* [BRANO ESTRATTO]

2. Policy: Un profilo di policy viene creato dall’amministratore. Questo definisce il comportamento dei sistemi aziendali, sia in condizioni normali che durante gli incidenti di sicurezza predefiniti. Si forniscono regole predefinite, avvisi, report e dashboard che possono essere regolati e personalizzati in base alle specifiche esigenze di sicurezza.
3. Consolidamento e correlazione dei dati: Questi software consolidano, analizzano e controllano i log file. Gli eventi vengono poi categorizzati in base ai dati grezzi e vengono applicate regole di correlazione che combinano i singoli eventi.
4. Notifiche: Se un evento o un insieme di eventi fa scattare un allarme SIEM, il sistema notifica il personale di sicurezza.
E’ evidente che un SIEM si ferma all’analisi delle minacce e conseguente notifica. In seguito a queste, occorre che qualcuno intervenga, sia controllando i report che prendendo misure per mitigare l’eventuale minaccia. Questo puo’ avvenire solo se dietro al software e’ presente 24/7 una squadra di tecnici preparati che faccia manutenzione e intervenga quando necessario.
Sebbene queste soluzioni offrono diversi vantaggi alle imprese di tutte le dimensioni e forme, esse presentano anche limiti e vulnerabilita’ che non dovrebbero essere ignorati.

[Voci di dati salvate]
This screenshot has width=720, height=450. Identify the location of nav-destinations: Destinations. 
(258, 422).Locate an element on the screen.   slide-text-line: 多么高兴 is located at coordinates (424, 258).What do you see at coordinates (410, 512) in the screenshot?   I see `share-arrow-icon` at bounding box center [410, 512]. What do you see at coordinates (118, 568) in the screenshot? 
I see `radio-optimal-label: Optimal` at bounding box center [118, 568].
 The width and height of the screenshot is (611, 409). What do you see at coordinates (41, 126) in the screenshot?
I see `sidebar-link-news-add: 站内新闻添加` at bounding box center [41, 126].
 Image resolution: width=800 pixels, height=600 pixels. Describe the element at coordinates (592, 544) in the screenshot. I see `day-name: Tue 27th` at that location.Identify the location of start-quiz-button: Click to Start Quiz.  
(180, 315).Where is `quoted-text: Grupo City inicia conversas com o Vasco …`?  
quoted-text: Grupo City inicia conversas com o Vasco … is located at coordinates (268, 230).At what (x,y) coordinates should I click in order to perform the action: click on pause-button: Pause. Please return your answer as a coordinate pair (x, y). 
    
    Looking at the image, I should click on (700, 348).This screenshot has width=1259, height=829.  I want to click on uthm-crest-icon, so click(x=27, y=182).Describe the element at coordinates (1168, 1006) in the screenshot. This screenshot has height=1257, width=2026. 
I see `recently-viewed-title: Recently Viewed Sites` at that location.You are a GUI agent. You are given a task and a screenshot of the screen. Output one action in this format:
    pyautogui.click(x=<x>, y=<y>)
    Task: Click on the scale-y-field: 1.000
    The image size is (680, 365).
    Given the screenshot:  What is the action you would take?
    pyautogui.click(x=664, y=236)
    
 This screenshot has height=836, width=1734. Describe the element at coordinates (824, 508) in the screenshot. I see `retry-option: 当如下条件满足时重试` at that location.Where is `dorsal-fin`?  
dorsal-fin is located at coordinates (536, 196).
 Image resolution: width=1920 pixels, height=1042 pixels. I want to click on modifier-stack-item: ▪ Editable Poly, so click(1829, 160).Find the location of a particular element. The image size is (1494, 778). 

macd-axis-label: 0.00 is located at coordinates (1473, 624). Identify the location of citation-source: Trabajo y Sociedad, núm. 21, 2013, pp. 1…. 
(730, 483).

* [ATTIVITÀ] Nel brano sul SIEM, quali strumenti vengono forniti e si possono regolare e personalizzare secondo il punto dedicato alla policy? Elencali tutti. Il materiale proviene da una fonte diversa.

* [SOLUZIONE] Regole predefinite, avvisi, report e dashboard.